## YOUR TASK
The listing below contains a span that opens with the line containing "For every named target in this 412×1869" and closes with the line containing "Teichstraße 12 15745 Wildau". Return that span exactly.

## RECORDS SHOWN
§
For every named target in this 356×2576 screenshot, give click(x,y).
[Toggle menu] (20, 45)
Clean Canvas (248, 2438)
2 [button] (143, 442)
§
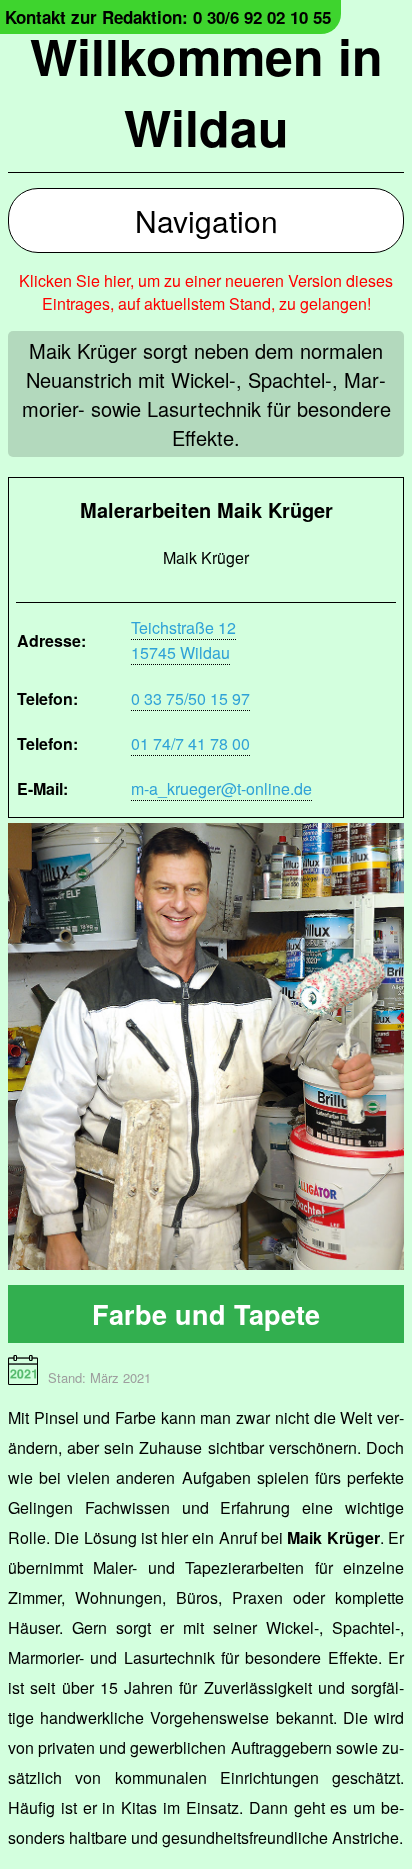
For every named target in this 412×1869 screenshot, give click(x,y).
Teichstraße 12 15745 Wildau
§
## EXERCISE SOLUTION
For every named target in this 412×1869 screenshot, give click(x,y).
Teichstraße 12 15745 Wildau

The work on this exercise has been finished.